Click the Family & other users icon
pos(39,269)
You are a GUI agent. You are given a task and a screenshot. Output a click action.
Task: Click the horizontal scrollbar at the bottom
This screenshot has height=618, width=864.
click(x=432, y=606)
================================
(Exercise details): Rewrite all the records, changing each occurrence of "screenshot" to "screen capture" and leaving every other part of the text unchanged.

(Exercise answer):
Click the Family & other users icon
pos(39,269)
You are a GUI agent. You are given a task and a screen capture. Output a click action.
Task: Click the horizontal scrollbar at the bottom
This screen capture has height=618, width=864.
click(x=432, y=606)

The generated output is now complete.